Top of SOURCE DATA
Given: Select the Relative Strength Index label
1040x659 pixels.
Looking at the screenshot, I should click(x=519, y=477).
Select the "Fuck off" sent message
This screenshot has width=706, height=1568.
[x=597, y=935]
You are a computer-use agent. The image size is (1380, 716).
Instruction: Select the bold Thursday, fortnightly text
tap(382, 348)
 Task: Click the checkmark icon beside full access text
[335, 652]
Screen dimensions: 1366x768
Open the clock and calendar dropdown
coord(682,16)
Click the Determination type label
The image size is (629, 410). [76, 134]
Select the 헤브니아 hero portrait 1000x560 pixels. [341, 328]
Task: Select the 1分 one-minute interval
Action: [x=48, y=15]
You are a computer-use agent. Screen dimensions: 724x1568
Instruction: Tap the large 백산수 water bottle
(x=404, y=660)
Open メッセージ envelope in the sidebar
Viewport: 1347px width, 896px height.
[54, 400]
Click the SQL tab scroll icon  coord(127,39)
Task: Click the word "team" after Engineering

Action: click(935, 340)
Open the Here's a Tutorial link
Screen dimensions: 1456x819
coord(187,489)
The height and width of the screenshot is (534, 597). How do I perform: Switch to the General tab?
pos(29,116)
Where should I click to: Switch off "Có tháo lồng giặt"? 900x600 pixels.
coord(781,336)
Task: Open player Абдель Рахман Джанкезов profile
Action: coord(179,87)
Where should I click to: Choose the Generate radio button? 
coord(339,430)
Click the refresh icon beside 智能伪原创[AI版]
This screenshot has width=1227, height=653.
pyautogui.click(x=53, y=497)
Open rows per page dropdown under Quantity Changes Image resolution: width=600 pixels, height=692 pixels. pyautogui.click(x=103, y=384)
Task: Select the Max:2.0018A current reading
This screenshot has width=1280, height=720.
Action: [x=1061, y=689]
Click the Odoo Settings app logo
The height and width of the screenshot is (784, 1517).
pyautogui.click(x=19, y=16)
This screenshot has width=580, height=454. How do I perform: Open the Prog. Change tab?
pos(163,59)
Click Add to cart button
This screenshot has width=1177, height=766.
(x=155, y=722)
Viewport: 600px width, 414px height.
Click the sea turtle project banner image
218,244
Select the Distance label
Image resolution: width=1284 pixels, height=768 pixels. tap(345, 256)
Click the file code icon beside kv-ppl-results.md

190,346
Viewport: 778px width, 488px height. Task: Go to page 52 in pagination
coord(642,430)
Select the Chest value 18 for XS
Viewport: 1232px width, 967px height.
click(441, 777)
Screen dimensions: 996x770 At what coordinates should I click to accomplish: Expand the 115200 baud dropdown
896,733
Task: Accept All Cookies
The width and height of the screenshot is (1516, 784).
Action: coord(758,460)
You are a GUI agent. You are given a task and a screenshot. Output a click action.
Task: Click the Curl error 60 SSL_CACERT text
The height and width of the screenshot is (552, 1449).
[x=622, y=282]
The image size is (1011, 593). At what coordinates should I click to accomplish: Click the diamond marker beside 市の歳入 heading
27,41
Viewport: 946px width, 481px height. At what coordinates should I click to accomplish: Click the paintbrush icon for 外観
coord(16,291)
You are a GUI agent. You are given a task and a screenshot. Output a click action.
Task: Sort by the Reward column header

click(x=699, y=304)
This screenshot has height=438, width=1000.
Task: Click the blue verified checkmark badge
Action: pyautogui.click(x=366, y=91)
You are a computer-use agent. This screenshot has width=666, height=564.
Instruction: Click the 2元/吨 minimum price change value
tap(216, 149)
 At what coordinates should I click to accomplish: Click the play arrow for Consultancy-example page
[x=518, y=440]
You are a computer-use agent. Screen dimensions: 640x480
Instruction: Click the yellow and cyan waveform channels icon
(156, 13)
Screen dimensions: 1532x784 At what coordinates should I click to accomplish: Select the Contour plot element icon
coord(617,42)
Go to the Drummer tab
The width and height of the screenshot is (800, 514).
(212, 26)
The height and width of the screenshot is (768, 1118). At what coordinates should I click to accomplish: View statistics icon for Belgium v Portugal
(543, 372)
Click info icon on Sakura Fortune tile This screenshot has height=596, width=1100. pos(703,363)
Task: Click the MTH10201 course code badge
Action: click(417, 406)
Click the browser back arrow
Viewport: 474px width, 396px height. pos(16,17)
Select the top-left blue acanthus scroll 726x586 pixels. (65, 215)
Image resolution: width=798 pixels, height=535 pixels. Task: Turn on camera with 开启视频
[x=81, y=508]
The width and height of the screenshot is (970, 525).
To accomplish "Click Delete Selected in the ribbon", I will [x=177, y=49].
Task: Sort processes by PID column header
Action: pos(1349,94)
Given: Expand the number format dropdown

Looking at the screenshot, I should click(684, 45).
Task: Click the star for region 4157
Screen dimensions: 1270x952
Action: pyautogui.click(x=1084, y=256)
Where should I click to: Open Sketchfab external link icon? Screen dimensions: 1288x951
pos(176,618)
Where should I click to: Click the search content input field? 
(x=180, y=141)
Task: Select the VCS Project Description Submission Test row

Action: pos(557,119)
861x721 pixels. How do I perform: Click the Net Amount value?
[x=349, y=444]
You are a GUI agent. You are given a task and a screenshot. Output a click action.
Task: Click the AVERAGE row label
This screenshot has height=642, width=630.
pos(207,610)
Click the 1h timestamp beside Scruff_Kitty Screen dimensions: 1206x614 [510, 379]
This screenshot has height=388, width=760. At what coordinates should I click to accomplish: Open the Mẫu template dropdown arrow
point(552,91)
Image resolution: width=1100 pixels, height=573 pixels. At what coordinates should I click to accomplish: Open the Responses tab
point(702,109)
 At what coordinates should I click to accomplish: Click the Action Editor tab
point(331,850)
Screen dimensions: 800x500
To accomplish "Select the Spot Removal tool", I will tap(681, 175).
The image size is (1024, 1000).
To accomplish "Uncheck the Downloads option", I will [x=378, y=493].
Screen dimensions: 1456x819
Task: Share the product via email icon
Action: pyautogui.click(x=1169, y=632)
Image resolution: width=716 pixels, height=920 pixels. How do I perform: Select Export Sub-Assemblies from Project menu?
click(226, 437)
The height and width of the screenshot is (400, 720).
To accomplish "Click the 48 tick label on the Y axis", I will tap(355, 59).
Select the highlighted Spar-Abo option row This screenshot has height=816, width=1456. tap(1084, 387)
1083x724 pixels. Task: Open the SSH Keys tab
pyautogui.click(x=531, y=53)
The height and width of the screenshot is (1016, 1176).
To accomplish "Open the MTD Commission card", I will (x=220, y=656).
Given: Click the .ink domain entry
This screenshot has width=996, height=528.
Bottom of SOURCE DATA
EXERCISE BRIEF:
Using the records given above, list every line that includes the word "scroll".

RESPONSE BELOW:
Click the SQL tab scroll icon  coord(127,39)
Select the top-left blue acanthus scroll 726x586 pixels. (65, 215)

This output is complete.